*About this task*.
Return every line from the one with "Expand the Destination storage dropdown" through the one with "Given: Watch 录像回放 for 开拓者 vs 老鹰", inclusive, exactly as it appears below.

*Provided material*.

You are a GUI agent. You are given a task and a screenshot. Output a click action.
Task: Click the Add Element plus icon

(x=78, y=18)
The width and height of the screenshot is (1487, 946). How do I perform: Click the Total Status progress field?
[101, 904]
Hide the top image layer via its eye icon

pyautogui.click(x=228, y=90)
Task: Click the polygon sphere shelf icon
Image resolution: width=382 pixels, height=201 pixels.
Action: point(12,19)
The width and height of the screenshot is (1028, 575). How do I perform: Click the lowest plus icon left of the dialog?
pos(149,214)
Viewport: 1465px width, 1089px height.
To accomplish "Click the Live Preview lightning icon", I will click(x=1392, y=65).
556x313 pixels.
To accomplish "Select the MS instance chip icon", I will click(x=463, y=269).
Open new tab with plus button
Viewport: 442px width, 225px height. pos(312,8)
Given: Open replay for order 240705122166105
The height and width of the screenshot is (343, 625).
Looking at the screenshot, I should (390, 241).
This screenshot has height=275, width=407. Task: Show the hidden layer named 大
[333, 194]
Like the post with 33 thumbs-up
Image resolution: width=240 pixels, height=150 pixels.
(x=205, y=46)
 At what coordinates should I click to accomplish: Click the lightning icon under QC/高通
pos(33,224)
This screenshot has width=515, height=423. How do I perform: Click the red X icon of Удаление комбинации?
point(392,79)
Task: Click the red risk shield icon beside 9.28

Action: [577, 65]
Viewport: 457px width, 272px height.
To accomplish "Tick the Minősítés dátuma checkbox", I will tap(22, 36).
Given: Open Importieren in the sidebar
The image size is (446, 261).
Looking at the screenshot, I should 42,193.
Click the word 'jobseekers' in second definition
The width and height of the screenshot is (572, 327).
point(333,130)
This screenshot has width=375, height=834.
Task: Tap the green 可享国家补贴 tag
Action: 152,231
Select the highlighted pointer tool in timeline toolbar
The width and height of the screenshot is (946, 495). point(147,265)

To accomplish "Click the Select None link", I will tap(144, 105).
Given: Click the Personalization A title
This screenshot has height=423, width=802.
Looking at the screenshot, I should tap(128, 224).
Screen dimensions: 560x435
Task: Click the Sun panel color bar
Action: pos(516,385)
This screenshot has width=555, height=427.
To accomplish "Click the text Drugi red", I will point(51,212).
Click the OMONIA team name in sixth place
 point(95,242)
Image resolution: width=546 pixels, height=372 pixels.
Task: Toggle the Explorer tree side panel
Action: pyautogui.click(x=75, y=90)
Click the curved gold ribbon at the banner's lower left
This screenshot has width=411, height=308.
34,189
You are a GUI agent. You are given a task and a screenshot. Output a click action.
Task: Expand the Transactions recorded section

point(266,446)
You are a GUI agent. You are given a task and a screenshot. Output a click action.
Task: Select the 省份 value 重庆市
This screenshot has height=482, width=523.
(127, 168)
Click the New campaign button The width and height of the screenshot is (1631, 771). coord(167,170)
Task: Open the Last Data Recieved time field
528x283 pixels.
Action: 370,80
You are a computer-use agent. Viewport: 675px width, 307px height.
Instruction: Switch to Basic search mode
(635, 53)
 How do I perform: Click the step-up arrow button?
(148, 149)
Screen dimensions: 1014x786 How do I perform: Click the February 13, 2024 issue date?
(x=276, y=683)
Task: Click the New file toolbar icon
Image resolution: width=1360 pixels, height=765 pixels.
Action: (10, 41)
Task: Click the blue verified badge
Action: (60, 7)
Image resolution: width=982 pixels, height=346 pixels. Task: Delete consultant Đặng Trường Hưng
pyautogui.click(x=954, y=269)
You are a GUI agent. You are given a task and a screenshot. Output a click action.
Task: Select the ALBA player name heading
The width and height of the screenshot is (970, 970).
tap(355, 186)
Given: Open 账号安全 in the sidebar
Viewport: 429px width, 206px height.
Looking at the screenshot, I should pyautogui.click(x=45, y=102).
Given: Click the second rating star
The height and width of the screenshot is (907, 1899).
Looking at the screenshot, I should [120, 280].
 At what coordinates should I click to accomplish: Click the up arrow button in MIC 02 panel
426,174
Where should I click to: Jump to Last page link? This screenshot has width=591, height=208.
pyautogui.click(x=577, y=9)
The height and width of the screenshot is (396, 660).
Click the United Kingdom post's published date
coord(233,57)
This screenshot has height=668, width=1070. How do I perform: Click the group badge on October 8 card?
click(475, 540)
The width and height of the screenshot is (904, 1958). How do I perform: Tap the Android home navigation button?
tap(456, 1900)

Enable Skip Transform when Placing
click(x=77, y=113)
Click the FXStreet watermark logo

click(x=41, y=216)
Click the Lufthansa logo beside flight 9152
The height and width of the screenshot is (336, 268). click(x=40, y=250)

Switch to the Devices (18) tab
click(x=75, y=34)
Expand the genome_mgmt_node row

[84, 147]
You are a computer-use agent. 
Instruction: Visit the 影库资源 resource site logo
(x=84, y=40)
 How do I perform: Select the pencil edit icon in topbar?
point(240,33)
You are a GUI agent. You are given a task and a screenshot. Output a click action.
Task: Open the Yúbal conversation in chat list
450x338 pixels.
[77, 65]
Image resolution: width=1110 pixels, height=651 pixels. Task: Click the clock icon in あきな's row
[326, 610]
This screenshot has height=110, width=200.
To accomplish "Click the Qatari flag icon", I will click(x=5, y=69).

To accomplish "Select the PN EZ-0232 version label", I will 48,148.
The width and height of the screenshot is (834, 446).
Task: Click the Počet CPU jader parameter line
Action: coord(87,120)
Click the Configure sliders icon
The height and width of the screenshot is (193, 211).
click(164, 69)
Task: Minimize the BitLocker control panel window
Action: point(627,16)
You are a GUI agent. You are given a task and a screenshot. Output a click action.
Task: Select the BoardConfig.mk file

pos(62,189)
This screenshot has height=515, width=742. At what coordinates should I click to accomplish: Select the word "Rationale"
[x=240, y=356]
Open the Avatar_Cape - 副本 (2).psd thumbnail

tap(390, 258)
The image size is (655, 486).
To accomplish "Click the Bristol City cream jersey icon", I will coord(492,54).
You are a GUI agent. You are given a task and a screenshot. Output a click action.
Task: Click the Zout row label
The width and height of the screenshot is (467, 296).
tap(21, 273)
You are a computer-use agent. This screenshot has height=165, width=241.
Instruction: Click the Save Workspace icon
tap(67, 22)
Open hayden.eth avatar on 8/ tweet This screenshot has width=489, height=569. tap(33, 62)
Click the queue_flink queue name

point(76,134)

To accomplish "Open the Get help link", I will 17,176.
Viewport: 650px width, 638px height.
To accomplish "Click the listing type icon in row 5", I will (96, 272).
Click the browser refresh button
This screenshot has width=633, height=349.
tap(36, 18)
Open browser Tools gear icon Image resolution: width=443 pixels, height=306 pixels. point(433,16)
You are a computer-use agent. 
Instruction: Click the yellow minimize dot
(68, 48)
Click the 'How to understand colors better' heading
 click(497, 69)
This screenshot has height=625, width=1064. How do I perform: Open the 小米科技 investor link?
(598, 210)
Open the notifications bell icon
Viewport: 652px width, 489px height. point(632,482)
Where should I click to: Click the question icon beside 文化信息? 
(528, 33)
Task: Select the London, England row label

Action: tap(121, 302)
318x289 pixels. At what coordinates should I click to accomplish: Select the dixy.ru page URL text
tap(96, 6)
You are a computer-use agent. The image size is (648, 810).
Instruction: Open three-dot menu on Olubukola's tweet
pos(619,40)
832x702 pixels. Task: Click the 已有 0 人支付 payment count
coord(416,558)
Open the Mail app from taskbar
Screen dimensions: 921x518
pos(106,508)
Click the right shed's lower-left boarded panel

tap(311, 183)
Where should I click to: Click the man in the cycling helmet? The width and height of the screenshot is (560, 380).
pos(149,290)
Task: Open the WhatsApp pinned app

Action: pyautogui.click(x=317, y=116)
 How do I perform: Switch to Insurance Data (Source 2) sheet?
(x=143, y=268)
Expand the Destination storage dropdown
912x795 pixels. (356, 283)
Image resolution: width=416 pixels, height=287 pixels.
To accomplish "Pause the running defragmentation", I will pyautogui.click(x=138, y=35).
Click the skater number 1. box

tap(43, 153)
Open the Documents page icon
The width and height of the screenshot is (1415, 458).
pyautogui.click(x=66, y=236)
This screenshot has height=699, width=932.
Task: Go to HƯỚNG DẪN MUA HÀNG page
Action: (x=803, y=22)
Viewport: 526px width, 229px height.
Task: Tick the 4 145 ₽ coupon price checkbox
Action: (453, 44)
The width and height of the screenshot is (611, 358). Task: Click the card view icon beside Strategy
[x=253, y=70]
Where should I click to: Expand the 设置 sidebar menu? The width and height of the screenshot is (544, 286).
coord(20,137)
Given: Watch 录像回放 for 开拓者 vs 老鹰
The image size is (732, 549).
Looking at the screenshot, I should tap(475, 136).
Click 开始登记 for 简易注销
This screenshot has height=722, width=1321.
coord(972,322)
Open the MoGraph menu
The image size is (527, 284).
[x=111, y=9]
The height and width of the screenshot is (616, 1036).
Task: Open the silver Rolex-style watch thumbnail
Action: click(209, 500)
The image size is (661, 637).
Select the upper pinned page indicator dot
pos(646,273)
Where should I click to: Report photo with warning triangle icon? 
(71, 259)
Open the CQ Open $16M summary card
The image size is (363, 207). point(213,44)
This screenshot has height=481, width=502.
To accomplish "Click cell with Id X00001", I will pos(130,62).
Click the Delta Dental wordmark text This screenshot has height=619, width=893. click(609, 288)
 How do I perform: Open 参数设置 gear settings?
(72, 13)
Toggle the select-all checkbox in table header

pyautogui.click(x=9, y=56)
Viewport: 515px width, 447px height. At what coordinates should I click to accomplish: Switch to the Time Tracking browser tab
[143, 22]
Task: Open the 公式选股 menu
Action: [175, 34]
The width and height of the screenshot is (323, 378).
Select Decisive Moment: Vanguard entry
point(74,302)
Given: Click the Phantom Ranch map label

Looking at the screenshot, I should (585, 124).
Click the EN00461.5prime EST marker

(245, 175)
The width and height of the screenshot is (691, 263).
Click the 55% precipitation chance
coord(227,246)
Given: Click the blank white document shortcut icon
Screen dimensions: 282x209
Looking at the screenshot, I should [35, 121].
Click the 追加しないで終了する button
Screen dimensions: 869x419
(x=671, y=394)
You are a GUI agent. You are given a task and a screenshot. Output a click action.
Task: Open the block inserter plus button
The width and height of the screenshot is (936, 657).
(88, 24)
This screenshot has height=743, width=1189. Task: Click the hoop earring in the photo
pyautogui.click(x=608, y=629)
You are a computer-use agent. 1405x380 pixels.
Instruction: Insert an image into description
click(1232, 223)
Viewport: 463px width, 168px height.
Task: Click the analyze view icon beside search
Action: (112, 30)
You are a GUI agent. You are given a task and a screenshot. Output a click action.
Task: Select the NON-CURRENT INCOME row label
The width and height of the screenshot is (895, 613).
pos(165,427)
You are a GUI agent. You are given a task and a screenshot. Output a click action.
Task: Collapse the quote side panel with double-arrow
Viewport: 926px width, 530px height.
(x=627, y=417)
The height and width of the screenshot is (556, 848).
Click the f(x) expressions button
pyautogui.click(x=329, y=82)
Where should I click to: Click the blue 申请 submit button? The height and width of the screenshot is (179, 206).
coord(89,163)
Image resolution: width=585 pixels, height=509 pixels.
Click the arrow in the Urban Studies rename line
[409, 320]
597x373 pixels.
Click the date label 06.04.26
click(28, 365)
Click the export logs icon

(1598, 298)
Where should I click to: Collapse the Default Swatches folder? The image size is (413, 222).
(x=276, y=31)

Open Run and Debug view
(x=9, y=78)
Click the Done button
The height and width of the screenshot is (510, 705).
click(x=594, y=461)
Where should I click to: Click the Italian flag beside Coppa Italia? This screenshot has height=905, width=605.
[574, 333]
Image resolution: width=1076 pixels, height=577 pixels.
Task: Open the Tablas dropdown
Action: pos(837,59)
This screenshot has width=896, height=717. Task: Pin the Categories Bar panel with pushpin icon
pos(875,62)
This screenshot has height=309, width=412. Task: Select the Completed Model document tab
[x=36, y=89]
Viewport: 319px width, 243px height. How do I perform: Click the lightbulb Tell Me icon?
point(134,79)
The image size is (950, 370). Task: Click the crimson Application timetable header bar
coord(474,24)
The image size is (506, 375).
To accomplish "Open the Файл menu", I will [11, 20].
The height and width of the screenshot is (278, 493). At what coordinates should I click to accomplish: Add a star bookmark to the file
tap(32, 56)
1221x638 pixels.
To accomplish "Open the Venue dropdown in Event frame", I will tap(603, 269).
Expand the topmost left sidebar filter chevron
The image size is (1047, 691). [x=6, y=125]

*Written response*.
Expand the Destination storage dropdown
912x795 pixels. (356, 283)
Image resolution: width=416 pixels, height=287 pixels.
To accomplish "Pause the running defragmentation", I will pyautogui.click(x=138, y=35).
Click the skater number 1. box

tap(43, 153)
Open the Documents page icon
The width and height of the screenshot is (1415, 458).
pyautogui.click(x=66, y=236)
This screenshot has height=699, width=932.
Task: Go to HƯỚNG DẪN MUA HÀNG page
Action: (x=803, y=22)
Viewport: 526px width, 229px height.
Task: Tick the 4 145 ₽ coupon price checkbox
Action: (453, 44)
The width and height of the screenshot is (611, 358). Task: Click the card view icon beside Strategy
[x=253, y=70]
Where should I click to: Expand the 设置 sidebar menu? The width and height of the screenshot is (544, 286).
coord(20,137)
Given: Watch 录像回放 for 开拓者 vs 老鹰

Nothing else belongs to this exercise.